» **Source passage**
- Promotional poster of S5
- Genre: Music Travel Reality
- Starring: See below
- Country of origin: South Korea
- Original language: Korean
- No. of seasons: 6
- No. of episodes: 20

Production
- Production location: South Korea
- Running time: 60 minutes

Original release
- Network: SBS
- Release: September 26, 2021 – present

= The Listen =

South Korean television program

The Listen is a South Korean music-travel television program series that airs on SBS. The show premiered on September 26, 2021, followed by new seasons in 2022, 2024 (Seasons 3 and 4), 2025, and 2026.

==Synopsis==
The Listen is a music travel reality program that follows vocalists on a busking trip across various South Korean cities.

» **Aim**
Continue the passage on The Listen, picking up after its last sentence.

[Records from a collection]
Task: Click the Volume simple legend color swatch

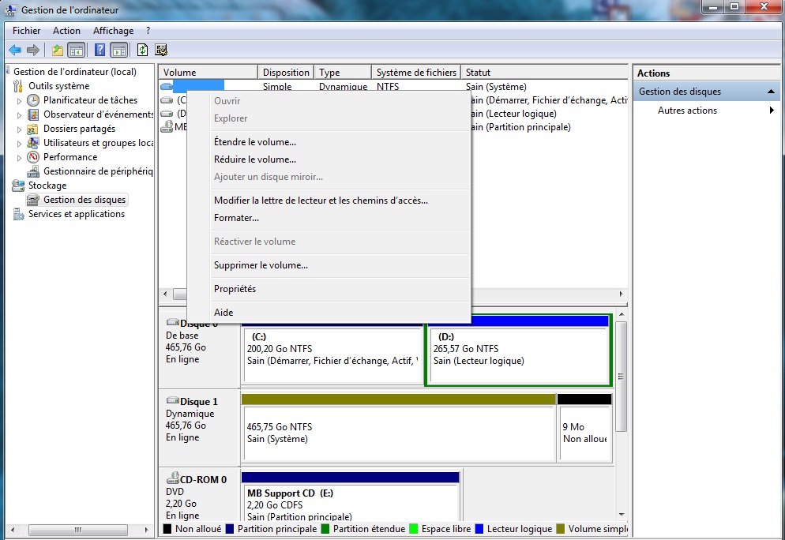Action: [x=562, y=529]
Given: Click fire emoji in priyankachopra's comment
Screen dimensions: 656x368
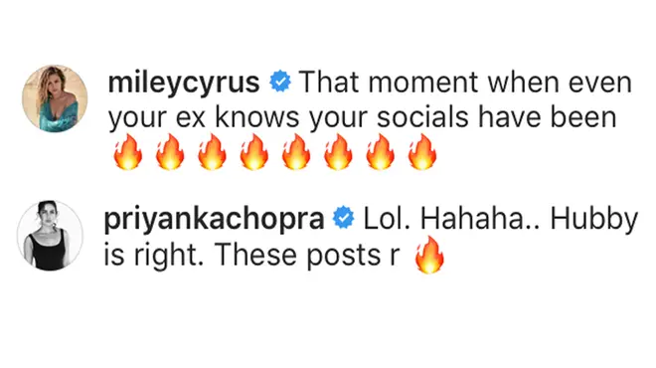Looking at the screenshot, I should [428, 255].
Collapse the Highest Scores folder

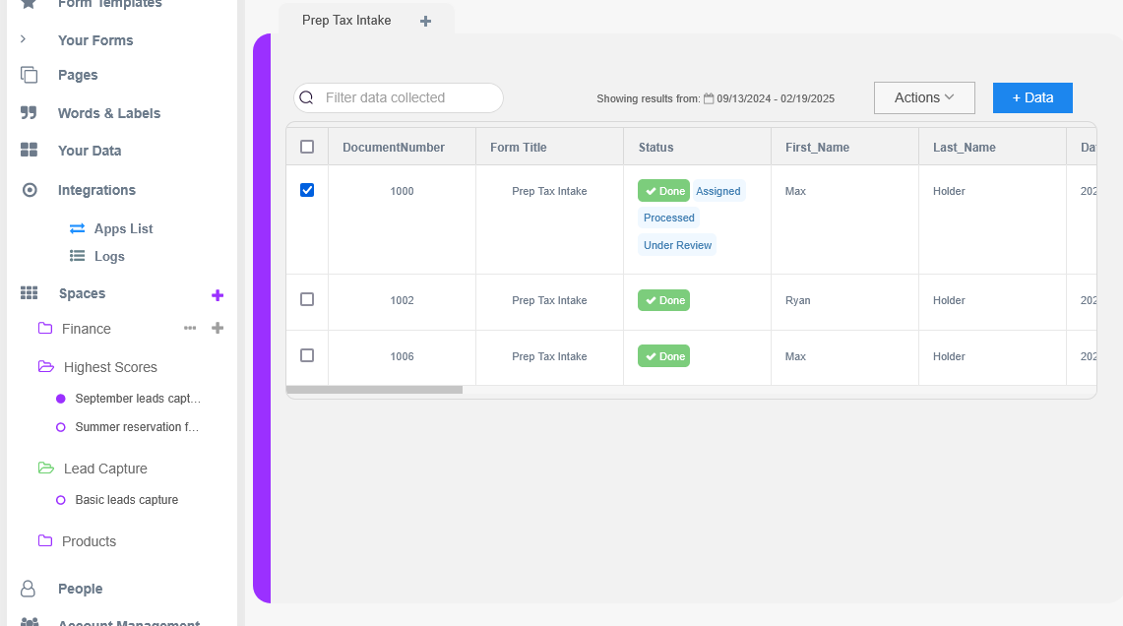pyautogui.click(x=46, y=367)
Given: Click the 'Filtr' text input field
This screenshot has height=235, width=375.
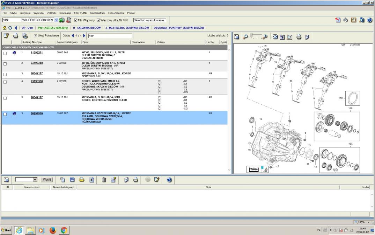Looking at the screenshot, I should [x=110, y=36].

» **The answer**
The initial season followed a five-member female group named "The Listen" during their travels through Mokpo, releasing both individual solo singles and a group collaboration track. Season 2 featured seven male vocalists busking in various locations from Sinchon to Gwangju, while Season 3 formed a six-member male group, "Voi6," collaborating with special guest artists across Seoul, Daejeon, and Buyeo. Season 4 introduced the show's first co-ed group (five males and four females), expanding to Gongju, Daegu, and Hongseong. In Season 5, the format shifted toward public-support busking, taking the cast into everyday urban locations such as university campuses, parks, and Seoul Plaza. Season 6 will feature a massive 14-member lineup.

==Cast==
===Season 1 (Wind Blows)===
- Solji (EXID)
- Kim Na-young
- Kassy
- Seunghee (Oh My Girl)
- Hynn

===Season 2 (The Voices We Love)===
- Huh Gak
- Shin Yong-jae (2F)
- Kim Won-joo (2F)
- Lim Han-byul
- Son Dong-woon (Highlight)
- Juho
- Kim Hee-jae

===Season 3 (Every Moment with You)===
- Huh Gak
- Lim Han-byul
- Kim Hee-jae
- Lee Jin-sung (Monday Kiz)
- Lee Mu-jin
- #Annyeong

===Season 4 (We Sing Together Again)===
- Kassy
- Hynn
- Lee Jin-sung (Monday Kiz)
- DK (December)
- Lee Ye-joon
- Woody
- Yoo Hwe-seung (N.Flying)
- Bang Ye-dam
- EB

===Season 5 (Reaching You)===
- Huh Gak
- #Annyeong
- Bang Ye-dam
- Ken (VIXX)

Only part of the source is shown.